**PAGE EXCERPT:**
════════════════════

Why so many airlines face labour disruptions and why it could keep happening

CBC
Friday, December 19, 2025 11:32:48 AM UTC

Canadian travellers hoping for a new year without having to worry about a labour dispute may be out of luck, as 2026 will see most major airlines from this country facing off with unions across the bargaining table.

Industry and labour experts agree that while a strike or lockout is not guaranteed when airlines and the unions representing their employees negotiate, the skies ahead aren’t exactly clear, even after settling multiple disputes that rocked the industry in recent months.

In the most recent example, Air Transat had started cancelling flights the day before negotiations between the company and its pilots led to a tentative agreement, but that deal came just a few hours before a full-blown strike could begin.

That was just months after Air Canada flights were grounded for days when flight attendants walked off the job in the late summer. WestJet passengers faced similar cancellations in 2024 as mechanics were striking.

But negotiations aren’t over for these carriers.

WestJet will start 2026 in negotiations with flight attendants. Air Canada will see many ground crew and baggage workers bargaining a renewed contract. Porter Airlines is continuing to negotiate first-ever deals with pilots, dispatchers and flight attendants.

“They all have the potential to shut down the airlines in each of their respective contract negotiations,” said John Gradek, faculty lecturer in aviation management at McGill University.

Canadians have lived through travel disruptions over many of the popular travel periods in the last few years, and certainly more than in decades past.

One factor driving what may feel like a sudden spike in contract disputes is that many long-term deals have been expiring. Airlines such as Air Transat and Air Canada have been renegotiating contracts that were signed, in some cases, a decade ago. 

Contracts of that length are unusual, according to both labour and industry experts, but they were originally signed when some airlines such as Air Canada were facing harsher financial realities.

“They were looking at trying to figure out a way to get the airline industry to kind of get its act together in terms of profitability and survivability,” said Gradek, referring to the mid 2010s. 

Long contracts provided predictability and stability for the companies involved, but their industry and the economy writ large have changed a lot since then, with labour experts pointing out that unions and their members may feel they need to make up for lost time.

“There's a lot of things that people weren't thinking about in 2015 that are big issues now, like having survived a global pandemic that shut down global travel and the dramatic spike in the cost of living after years of basically zero inflation,” said Barry Eidlin, associate professor of sociology at McGill University. 

Eidlin also points out that in recent years, non-airline workers going on strike could be a motivating factor.

════════════════════

**EXTRACTED INFORMATION:**
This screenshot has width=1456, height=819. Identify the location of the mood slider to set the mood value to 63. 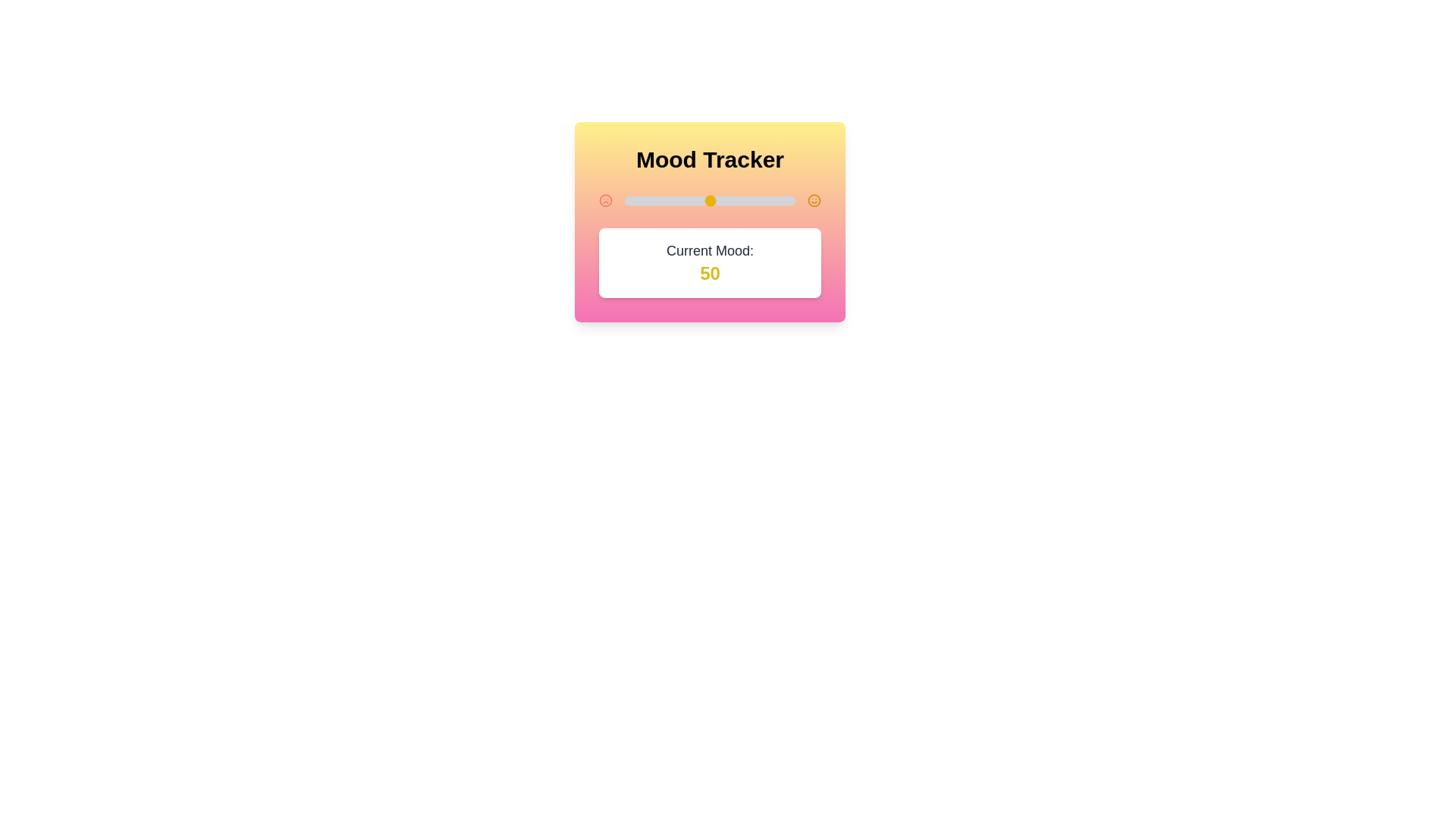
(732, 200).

════════════════════

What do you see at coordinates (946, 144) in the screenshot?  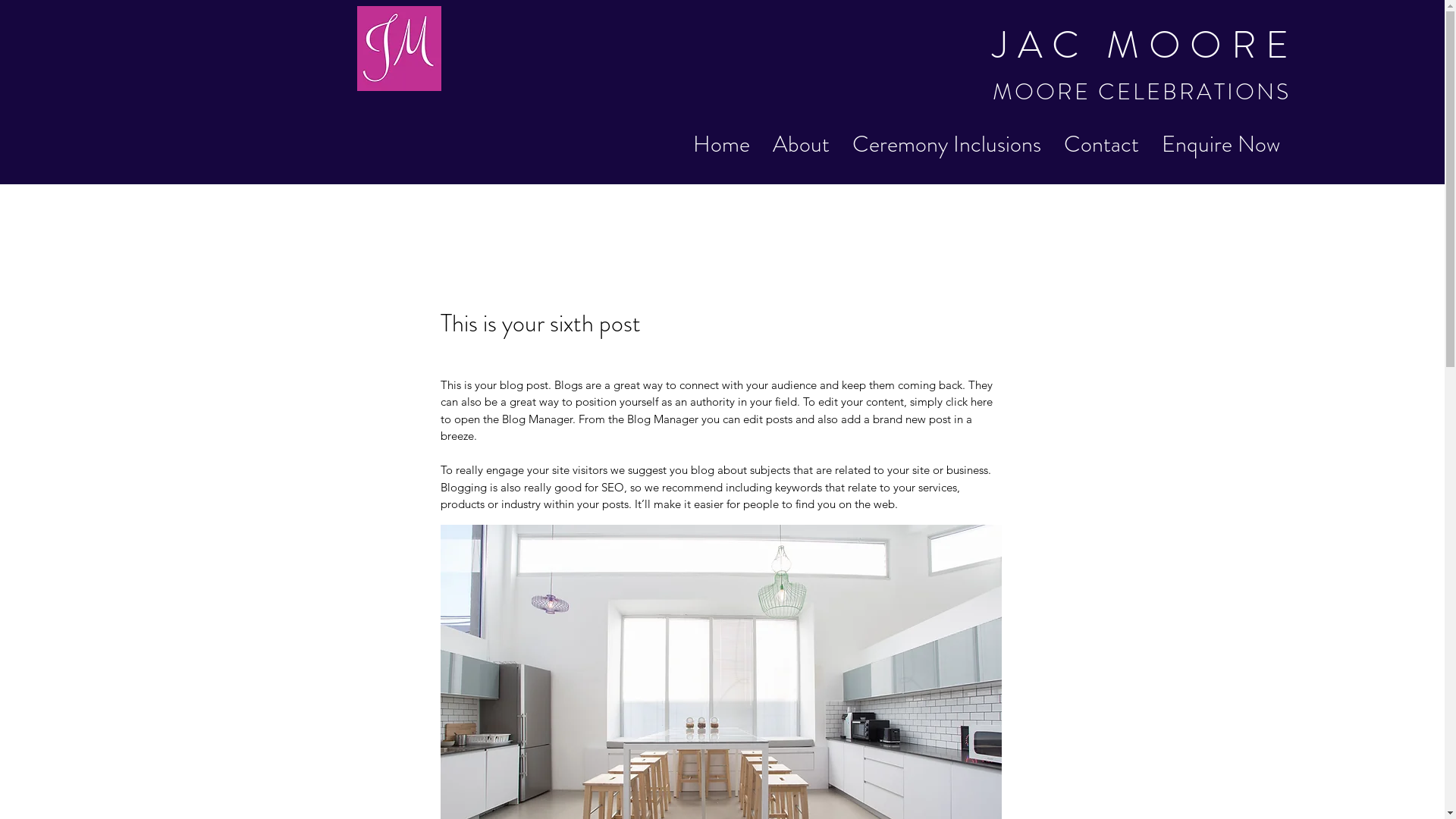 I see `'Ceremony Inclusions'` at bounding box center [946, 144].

════════════════════

**YOUR INSTRUCTIONS:** Translate this sentence from the airline labor article into Spanish: "WestJet will start 2026 in negotiations with flight attendants."

**ANSWER TO THIS TASK:** WestJet comenzará 2026 en negociaciones con los auxiliares de vuelo.